Others are not so capable of honesty.
And even though my tone is confrontational, that does not mean that the content is uninformative. The major problem today with liberals is that they have information, but they are faced with an opposition that values confrontation over information, an opposition that is molded by Rush Limbaugh and not Ezra Klein.
Unless one recognizes that one side is playing foot ball while the other side is playing chess, it's not going to matter how good and informative your strategy is when the 300 lbs line backer hits you.
I didn't start commenting here until the right wingers started tackling more and more stories unopposed with their Limbaughesque insulting style. I'm not going to play checkers with these people. They set the rules.
#31 Posted by Thimbles, CJR on Sun 31 Jul 2011 at 12:14 AM
I don't see how spamming 50 posts a day on last week's news about a British tabloid scandal that few in America really care about contributes anything particularly valuable to the discourse here, personally.
But it's a free country (for the time being, at least).
As for the need for anonymity... Witness Thimbles' and James' defamatory behavior when I inadvertently entered the email address of a colleague in the comment form a while ago. They each repeatedly libeled the poor woman (a woman who ironically enough is probably more liberal than they are) labeling her a "bigot" (Thimbles' words) even after I made it clear to them several times of my error in posting her email address. They were like a couple of sharks in the water. This is the kind of behavior that keeps me posting pseudonymously.
#32 Posted by padikiller, CJR on Sun 31 Jul 2011 at 11:15 AM
[I don't see how spamming 50 posts a day on last week's news about a British tabloid scandal that few in America really care about contributes anything particularly valuable to the discourse here, personally.]
Please try to think carefully about what you are saying if you want to gain the respect of others.
#33 Posted by Clayton Burns, CJR on Sun 31 Jul 2011 at 11:57 AM
"Witness Thimbles' and James' defamatory behavior when I inadvertently entered the email address of a colleague in the comment form a while ago."

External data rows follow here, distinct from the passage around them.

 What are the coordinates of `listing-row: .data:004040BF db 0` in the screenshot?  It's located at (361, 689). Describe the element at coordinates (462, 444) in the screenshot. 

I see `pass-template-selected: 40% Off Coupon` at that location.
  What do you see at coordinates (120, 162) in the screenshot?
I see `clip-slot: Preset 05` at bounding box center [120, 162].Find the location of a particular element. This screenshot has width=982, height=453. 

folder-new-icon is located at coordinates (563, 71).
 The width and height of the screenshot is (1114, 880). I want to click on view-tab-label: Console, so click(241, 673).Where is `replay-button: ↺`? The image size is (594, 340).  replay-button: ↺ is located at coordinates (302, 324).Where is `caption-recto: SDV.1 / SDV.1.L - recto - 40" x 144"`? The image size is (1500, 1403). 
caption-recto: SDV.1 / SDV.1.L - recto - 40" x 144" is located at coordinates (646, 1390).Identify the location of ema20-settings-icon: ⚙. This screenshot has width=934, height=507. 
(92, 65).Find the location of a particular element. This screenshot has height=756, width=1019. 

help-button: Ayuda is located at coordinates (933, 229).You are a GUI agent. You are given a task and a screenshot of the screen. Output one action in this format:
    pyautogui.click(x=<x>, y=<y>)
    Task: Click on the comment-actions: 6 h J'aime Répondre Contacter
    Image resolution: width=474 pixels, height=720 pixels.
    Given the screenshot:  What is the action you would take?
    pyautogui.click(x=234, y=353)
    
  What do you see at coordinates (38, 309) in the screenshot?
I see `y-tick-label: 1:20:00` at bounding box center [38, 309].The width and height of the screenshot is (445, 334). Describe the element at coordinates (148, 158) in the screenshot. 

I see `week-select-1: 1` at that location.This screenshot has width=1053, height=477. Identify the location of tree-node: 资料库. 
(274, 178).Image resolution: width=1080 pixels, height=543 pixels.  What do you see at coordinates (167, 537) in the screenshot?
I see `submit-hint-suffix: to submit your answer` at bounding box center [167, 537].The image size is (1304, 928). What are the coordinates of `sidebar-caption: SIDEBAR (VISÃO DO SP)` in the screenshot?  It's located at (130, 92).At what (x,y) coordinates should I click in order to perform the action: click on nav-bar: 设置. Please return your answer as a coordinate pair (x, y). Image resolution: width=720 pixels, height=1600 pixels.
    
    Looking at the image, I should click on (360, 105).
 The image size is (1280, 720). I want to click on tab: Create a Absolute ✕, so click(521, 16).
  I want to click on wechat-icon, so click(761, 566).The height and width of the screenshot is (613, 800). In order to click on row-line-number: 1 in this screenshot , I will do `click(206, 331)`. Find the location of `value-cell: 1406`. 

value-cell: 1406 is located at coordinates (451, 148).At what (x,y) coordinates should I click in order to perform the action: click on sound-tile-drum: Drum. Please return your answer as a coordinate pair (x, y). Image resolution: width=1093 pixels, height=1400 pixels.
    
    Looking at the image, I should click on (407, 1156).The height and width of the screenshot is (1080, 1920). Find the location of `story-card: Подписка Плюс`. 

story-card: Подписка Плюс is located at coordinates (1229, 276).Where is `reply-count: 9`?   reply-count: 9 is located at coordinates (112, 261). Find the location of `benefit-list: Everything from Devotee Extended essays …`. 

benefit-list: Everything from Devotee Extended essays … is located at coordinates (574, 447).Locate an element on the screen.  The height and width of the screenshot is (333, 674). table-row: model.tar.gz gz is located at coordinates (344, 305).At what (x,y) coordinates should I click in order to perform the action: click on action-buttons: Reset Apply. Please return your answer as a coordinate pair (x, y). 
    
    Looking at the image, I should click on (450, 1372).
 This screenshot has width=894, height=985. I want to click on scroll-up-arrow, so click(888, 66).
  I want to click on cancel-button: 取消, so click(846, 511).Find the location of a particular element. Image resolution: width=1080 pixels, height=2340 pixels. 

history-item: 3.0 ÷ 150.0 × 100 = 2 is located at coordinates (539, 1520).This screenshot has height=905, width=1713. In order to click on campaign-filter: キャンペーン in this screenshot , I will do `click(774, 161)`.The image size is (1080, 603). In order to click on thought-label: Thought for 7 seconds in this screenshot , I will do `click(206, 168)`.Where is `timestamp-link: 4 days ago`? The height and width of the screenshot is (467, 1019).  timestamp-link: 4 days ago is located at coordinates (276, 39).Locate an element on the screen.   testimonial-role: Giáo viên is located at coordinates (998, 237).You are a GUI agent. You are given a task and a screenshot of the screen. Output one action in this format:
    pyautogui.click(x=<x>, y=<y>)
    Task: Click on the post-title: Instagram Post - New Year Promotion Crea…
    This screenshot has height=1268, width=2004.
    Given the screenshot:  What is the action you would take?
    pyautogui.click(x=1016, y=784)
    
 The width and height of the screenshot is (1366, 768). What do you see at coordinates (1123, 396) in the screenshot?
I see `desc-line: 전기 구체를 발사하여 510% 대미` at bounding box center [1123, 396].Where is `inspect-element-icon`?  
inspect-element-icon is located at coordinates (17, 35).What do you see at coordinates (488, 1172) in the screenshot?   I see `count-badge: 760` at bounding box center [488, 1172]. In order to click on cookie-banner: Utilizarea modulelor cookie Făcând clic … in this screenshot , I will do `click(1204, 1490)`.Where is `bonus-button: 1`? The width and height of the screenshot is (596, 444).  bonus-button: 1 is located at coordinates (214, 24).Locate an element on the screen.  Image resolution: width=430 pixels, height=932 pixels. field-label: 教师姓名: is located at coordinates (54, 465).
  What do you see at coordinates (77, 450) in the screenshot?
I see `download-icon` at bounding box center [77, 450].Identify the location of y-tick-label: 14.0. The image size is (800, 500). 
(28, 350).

It's unfortunate that you have no sense of humor and you're dumb ass.
We were joking.
http://www.cjr.org/campaign_desk/the_crazy_book-banning_lady_wh.php#comment-46210
You were the idiot who outed her.
http://www.cjr.org/the_observatory/climate_questions_for_the_gop.php#comment-46365
Good day.
#34 Posted by Thimbles, CJR on Sun 31 Jul 2011 at 12:58 PM
I'm here to toll the Reality Bell. I routinely catch these "watchdogs" with their hands in the cookie jar and I use this forum to fight the commie/liberal slant that pervades "professional journalism"
I'm not here to make pals.
And I am serious about your spamming - I fail to see how your cut-and-paste dispatches of yesterday's news bites contribute anything useful to anyone.
But like I said... It's a free country.
#35 Posted by padikiller, CJR on Sun 31 Jul 2011 at 03:35 PM
Yeah, it is ironic for Clayton to criticize other commenters when he spams this blog regularly. I certainly wouldn't want my name associated with such comment diarrhea. ;) I just skip over his comments now, it's just noise. I thought about suggesting to this blog's maintainers that they have a word with Clayton, but they probably don't give a shit.